- **TEXT SEGMENT**
** start **
# Should I withdraw from this class?



## Message (Sep 20, 2006)

So, I'm taking just one class at a community college right now because I had a little problem with my financial aid getting in on time and I could only get one class back after they cancelled my schedule.

To get to the point, I can't really handle this class right now. There's someone in my class who hates me because she knows I've had feelings for her boyfriend for over a year now. He and I are friends, and I don't try to make it go further, I respect the rules and all. But she is insanely jealous of our friendship and when I go to class she will sit by me and act friendly, and then lay down backhanded insults and purposely tell me details about their realtionship I do not want to know. She also tries to beat me at everything in the class and it's wearing me down. She even showed up at my work and asked for an application... she won't leave me alone! I've skipped the last two weeks of class and now I'm way behind, and that also makes me ashamed to start showing up after missing so many classes.

I know I shouldn't let her get in the way, but I just would rather withdraw and not have this negativity, which greatly impacts the quality of my life, than have the pressure of catching up with the class and having her on my back until December. The thought of going makes me sick... I can't bring myself to go.

If I withdraw, I still have to pay the $600 because it's past the drop date...
and I am so desperate to leave that I don't mind at all paying that outrageous fee. It's just one paycheck.. and I can handle being flat out broke for two weeks until the next paycheck rolls around.

So...what do you think I should do? I still have next semester to take all the classes I want, and if she's in any of them then I'll just switch a.s.a.p.


----------



## Danu (Aug 13, 2006)

wow. that sucks **** through hefty bags. dunno what to say... if you can afford it and really need to, by all means, drop. Do whatever you need to do. I'm really sorry that that's happening to you.


----------



## Message (Sep 20, 2006)

Hahaha, yeah, it really does suck like that... my parents are disappointed that I want to withdraw and that's why I'm questioning it... I don't want them to have another reason to think I'm a failure. My dad is okay with it but my mom just shakes her head and doesn't support me, it makes me feel horrible.

Bleh...


----------



## Restless Mind (Jul 19, 2006)

If it's only one paycheck, do it.


----------



## GraceLikeRain (Nov 9, 2003)

Message said:


> Hahaha, yeah, it really does suck like that... my parents are disappointed that I want to withdraw and that's why I'm questioning it... I don't want them to have another reason to think I'm a failure. My dad is okay with it but my mom just shakes her head and doesn't support me, it makes me feel horrible.
> 
> Bleh...
** end **
Extend the forum thread about withdrawing from a community college class, beginning directly after the last quoted passage.

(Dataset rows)
** start **
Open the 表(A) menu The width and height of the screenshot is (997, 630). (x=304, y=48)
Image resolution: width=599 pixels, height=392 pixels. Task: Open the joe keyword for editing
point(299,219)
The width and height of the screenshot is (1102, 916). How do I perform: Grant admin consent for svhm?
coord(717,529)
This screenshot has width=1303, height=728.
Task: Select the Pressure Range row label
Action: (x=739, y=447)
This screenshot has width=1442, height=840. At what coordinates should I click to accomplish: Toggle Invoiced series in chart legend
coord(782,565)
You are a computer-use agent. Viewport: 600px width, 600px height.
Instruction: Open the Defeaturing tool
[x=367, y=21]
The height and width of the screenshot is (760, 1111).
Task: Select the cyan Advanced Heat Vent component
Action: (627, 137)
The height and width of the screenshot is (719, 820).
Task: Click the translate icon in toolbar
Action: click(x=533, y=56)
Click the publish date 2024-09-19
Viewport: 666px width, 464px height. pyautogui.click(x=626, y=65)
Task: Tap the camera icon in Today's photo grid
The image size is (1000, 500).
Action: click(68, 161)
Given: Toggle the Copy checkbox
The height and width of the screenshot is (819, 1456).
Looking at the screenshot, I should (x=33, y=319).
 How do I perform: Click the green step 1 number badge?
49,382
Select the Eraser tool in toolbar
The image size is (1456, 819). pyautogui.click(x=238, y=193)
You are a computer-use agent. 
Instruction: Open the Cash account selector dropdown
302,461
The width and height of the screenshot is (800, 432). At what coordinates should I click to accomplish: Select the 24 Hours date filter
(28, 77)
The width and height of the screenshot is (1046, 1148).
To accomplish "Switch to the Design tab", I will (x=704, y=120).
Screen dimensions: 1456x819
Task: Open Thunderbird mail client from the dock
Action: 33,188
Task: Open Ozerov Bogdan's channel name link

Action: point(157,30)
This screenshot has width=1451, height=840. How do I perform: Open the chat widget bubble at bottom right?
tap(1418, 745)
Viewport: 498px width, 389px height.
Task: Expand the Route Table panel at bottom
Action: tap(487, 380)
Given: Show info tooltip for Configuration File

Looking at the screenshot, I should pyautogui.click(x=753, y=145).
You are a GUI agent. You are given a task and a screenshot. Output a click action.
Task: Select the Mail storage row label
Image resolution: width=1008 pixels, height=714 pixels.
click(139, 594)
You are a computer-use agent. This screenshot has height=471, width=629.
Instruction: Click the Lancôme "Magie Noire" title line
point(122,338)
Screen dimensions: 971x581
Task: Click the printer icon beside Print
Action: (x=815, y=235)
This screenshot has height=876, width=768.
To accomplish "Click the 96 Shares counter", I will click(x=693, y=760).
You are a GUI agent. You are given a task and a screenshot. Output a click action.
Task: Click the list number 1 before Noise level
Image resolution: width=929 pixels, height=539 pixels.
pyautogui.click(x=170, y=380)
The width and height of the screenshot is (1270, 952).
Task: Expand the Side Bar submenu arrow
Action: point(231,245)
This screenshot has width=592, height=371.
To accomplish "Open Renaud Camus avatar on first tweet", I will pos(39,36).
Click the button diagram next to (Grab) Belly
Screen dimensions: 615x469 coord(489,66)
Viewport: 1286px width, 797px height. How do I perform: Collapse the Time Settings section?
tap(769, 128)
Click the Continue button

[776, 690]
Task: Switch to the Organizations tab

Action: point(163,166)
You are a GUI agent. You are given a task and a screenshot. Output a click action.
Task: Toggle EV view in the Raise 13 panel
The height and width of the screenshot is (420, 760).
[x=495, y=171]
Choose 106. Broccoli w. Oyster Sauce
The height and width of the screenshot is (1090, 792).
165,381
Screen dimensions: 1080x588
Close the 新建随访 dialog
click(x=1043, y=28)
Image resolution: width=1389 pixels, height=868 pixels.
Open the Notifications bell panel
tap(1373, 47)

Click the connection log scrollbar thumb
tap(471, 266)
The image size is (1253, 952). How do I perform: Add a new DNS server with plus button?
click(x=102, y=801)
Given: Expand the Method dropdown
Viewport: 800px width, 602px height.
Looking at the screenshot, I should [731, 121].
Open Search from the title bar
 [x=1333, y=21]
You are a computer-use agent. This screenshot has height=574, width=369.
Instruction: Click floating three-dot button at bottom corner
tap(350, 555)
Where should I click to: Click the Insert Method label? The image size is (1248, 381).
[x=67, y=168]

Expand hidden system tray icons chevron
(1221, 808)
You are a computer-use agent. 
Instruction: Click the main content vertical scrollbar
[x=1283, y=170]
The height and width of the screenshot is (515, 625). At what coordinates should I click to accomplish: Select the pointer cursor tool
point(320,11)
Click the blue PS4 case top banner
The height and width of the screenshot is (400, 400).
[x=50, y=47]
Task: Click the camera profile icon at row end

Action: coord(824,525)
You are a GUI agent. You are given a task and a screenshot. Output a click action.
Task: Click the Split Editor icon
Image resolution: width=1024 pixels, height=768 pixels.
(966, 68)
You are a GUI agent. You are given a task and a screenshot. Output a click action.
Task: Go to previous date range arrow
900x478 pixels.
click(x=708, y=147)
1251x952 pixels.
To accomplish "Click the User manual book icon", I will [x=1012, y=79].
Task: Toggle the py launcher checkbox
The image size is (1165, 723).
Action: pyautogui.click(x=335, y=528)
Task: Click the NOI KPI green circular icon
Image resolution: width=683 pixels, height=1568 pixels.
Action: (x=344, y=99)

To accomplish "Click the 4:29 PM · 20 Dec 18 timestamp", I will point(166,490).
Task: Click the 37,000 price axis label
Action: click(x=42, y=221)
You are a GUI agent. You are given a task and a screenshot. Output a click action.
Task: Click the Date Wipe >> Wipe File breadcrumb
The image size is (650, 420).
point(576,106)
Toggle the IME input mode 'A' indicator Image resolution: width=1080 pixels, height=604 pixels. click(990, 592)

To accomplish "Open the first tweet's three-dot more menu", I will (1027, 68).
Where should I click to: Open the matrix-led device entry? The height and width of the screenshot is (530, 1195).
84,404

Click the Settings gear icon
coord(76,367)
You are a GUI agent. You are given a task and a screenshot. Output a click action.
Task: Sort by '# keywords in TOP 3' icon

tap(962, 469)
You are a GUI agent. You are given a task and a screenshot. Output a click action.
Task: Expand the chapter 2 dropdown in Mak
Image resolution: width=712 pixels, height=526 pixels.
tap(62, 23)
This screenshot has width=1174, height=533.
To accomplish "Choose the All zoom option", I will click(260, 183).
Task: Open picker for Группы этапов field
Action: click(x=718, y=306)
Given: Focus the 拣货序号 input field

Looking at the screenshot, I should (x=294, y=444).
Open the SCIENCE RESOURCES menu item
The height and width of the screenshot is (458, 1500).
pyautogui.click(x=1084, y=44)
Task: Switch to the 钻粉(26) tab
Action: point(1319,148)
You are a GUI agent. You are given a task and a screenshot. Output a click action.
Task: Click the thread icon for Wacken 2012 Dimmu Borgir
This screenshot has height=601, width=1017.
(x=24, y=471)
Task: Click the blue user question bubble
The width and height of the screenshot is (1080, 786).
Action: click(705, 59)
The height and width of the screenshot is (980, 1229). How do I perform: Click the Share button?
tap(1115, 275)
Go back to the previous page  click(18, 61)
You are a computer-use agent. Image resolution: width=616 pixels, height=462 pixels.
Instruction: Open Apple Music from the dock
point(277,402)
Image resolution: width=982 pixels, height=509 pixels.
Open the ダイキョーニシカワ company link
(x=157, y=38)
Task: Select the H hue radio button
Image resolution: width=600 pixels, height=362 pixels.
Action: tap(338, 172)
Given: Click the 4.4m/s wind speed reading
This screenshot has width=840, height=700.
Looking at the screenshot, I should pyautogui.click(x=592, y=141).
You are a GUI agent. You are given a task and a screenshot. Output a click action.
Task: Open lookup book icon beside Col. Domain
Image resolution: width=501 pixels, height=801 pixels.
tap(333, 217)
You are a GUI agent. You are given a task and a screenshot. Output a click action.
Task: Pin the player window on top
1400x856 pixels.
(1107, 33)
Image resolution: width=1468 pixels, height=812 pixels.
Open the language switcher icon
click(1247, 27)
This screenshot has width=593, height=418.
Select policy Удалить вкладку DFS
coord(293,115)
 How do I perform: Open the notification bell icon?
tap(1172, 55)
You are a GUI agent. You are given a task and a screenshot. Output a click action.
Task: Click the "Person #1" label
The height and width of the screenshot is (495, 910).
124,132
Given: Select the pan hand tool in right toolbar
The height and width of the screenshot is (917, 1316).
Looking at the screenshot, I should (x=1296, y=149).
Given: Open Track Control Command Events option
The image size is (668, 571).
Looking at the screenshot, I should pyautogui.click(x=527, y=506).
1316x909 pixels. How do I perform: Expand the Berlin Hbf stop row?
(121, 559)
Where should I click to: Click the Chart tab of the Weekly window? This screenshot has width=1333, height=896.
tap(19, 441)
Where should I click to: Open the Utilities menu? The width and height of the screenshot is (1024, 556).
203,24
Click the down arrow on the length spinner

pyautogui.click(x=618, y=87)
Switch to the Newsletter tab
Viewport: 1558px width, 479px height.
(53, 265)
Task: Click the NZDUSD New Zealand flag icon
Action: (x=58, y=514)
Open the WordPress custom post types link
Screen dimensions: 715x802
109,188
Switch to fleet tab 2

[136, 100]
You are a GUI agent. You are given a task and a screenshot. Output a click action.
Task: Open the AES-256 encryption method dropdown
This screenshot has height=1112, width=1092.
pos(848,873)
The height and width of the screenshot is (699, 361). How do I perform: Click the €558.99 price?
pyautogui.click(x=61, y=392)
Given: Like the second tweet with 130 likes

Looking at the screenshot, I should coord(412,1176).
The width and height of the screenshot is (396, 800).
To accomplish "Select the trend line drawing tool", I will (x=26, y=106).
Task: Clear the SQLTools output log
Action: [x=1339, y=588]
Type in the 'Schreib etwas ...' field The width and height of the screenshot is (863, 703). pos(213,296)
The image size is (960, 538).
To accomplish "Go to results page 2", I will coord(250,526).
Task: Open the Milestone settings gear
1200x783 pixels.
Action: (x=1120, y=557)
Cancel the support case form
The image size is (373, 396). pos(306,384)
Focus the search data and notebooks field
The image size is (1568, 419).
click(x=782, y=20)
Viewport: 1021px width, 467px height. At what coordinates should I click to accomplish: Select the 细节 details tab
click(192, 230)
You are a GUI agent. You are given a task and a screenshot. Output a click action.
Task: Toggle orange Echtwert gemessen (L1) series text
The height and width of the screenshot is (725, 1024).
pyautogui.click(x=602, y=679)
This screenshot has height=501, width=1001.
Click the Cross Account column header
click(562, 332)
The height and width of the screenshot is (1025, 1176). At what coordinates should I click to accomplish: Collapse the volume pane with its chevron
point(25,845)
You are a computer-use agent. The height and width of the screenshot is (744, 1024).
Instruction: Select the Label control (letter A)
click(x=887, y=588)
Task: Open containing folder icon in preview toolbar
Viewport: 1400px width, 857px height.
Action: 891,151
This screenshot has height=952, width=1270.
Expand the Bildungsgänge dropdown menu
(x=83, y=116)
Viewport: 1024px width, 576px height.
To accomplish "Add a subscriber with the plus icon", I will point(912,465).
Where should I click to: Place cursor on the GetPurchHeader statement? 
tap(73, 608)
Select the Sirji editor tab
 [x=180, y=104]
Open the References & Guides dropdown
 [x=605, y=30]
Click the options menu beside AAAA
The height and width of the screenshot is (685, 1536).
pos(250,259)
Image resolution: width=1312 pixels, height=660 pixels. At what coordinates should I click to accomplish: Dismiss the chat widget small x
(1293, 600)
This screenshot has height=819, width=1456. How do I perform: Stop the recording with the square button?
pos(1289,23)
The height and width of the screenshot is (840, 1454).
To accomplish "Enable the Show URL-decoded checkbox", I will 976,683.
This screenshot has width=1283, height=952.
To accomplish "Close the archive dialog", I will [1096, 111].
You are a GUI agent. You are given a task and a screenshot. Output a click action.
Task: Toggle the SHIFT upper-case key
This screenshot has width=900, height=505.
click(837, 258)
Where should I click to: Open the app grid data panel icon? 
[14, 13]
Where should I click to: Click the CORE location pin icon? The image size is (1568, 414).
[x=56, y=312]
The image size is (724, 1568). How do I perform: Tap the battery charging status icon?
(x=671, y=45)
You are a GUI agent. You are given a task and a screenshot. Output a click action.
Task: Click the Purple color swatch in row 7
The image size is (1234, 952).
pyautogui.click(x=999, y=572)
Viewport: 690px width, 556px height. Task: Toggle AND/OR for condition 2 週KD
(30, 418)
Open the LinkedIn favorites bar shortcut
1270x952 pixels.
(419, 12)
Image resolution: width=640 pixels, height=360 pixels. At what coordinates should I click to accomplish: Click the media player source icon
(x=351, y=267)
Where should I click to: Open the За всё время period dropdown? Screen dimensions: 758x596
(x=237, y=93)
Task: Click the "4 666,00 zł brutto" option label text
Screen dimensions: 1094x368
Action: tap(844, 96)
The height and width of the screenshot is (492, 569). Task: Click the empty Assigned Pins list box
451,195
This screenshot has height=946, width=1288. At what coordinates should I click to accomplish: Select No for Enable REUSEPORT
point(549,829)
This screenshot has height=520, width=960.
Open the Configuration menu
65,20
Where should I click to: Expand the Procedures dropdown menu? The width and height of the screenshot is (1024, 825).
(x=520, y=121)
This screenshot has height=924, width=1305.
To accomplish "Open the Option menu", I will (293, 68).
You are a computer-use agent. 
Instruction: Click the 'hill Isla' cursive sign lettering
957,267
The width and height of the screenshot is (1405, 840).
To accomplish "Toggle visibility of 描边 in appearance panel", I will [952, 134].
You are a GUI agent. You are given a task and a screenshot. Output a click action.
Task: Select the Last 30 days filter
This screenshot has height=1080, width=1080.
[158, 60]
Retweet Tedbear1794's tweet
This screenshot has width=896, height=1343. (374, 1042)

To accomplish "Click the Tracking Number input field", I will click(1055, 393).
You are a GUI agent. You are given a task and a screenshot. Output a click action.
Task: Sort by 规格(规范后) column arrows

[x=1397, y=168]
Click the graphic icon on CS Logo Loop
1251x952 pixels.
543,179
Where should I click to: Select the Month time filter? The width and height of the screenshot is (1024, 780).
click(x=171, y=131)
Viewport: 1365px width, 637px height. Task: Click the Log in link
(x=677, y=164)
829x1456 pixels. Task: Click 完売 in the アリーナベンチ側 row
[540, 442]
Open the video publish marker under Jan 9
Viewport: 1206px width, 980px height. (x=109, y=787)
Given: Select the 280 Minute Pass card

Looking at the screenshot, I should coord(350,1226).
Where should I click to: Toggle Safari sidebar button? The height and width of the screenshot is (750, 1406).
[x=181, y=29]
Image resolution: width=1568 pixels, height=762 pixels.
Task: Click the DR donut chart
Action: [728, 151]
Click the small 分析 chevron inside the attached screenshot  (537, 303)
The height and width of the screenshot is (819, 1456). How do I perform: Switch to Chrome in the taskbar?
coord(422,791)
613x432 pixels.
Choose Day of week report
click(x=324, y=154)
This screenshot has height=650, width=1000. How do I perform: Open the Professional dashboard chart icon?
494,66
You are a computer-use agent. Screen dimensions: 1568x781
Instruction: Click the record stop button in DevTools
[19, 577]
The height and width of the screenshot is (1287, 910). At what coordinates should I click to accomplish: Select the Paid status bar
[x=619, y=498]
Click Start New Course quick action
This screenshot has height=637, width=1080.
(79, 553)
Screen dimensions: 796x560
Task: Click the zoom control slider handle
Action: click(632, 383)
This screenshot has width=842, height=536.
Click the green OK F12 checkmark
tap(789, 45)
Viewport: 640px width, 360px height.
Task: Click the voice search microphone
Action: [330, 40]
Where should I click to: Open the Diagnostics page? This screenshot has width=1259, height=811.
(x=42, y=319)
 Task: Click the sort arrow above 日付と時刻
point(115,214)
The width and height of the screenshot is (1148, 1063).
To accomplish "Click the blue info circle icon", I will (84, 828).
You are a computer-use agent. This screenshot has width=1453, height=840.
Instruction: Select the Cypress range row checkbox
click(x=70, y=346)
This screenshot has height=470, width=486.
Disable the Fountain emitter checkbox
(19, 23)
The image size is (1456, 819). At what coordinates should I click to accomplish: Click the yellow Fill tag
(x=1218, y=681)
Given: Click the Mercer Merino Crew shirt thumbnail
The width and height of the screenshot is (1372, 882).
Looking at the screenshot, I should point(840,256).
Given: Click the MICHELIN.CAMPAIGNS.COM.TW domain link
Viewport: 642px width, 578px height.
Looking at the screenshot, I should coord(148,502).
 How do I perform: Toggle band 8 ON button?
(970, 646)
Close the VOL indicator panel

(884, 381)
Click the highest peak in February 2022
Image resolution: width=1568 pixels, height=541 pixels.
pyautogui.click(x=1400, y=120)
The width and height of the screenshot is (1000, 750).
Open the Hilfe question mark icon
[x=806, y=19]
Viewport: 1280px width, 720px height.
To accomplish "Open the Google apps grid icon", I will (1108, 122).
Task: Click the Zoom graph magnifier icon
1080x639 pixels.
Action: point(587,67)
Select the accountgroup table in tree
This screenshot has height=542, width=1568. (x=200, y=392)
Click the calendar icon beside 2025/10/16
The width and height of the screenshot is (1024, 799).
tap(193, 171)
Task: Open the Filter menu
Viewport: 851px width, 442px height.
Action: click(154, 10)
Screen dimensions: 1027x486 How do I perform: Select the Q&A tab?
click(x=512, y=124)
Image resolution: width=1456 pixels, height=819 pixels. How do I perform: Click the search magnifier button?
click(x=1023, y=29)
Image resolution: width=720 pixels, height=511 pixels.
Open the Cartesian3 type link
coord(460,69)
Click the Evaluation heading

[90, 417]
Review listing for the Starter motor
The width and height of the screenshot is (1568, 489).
** end **
- **EXPECTED ANSWER**
If that class is making your life hell right now (and it sounds like it is), I would try to forget what your mom thinks and do what is best for you.

And, maybe you have already done this, or maybe it's not a good idea (I don't know the whole situation), but maybe you should talk to your friend and tell him how is girlfriend is acting.


----------



## pentagon (Dec 13, 2005)

If you hadn't already missed so many days of class I would have suggested you stick it out. Sounds like you may have a hard time passing even if you stay now. 

If she insults you I would insult her back, tell her boyfriend that his girl is being a complete *****.


----------



## Eraserhead (Sep 23, 2006)

I would definitely drop the class under those circumstances. Next semester will be a fresh start.


----------



## numbsmiles (Jan 2, 2005)

No you shouldn't withdraw. 
If she's the one that is wrong, why should you have to sacrifice the class for her.


----------



## Danu (Aug 13, 2006)

Are you angry at this woman at all? From what it sounds like, that would be a very valid response!!! just curious.


----------



## Message (Sep 20, 2006)

I feel more hurt than angry... but yeah, a little.


----------



## Oberyn (Feb 7, 2006)

I know this isn't going to be fun, but have to confront her about this eventually. Even if you decide to drop the class. 

This is one of those social issues that wont go away if you just ignore it. Especially if your currently friends with her boyfriend; she is going to be around. 

Just come up to her one day, not in class mind you, and tell her you need to talk about things. 

Best Case Scenario: You get everything worked out and and make a new friend (if that's what you want) 

Worst Case Scenario: You find a different seat in class 


You should not let this one girl get in the way of your future and education, it sounds like she's not worth that. 

And yes, I do realize this is not as easy as it sounds. :b


----------



## Message (Sep 20, 2006)

Well, I'm only in this college to have something to show to colleges when I transfer next year. The college is two miles away from my house and I just decided to do some stuff there while I figure out where to apply. I figure that I'll have next semester to get some nice grades to show colleges.

I don't get to see him much anyways... she takes up all his time on purpose.... so I rarely ever see her outside of class.

I have a month to figure out if I want to withdraw or not so.. I'm thinking about it.


----------



## justagirl04 (Sep 17, 2006)

I wouldn't let one annoying *****y girl hurt my chances of getting a college degree. But since you already missed two weeks of class its probably just best to drop it. 
I guess if I was in your shoes I would always feel like I wasted 600 dollars on a girl that isn't even worth a penny. I think you should act mature about it, and get the class done and over with, ignore the girl and just move on. But if its really bothering you and it's gonna keep you from doing well in the class, or passing at all, then drop.


----------



## Message (Sep 20, 2006)

Well, I'm not working on a degree... it's just a community college. I don't want to get a degree from a community college. I'm just taking classes for the heck of it while I figure out what four year college to go to.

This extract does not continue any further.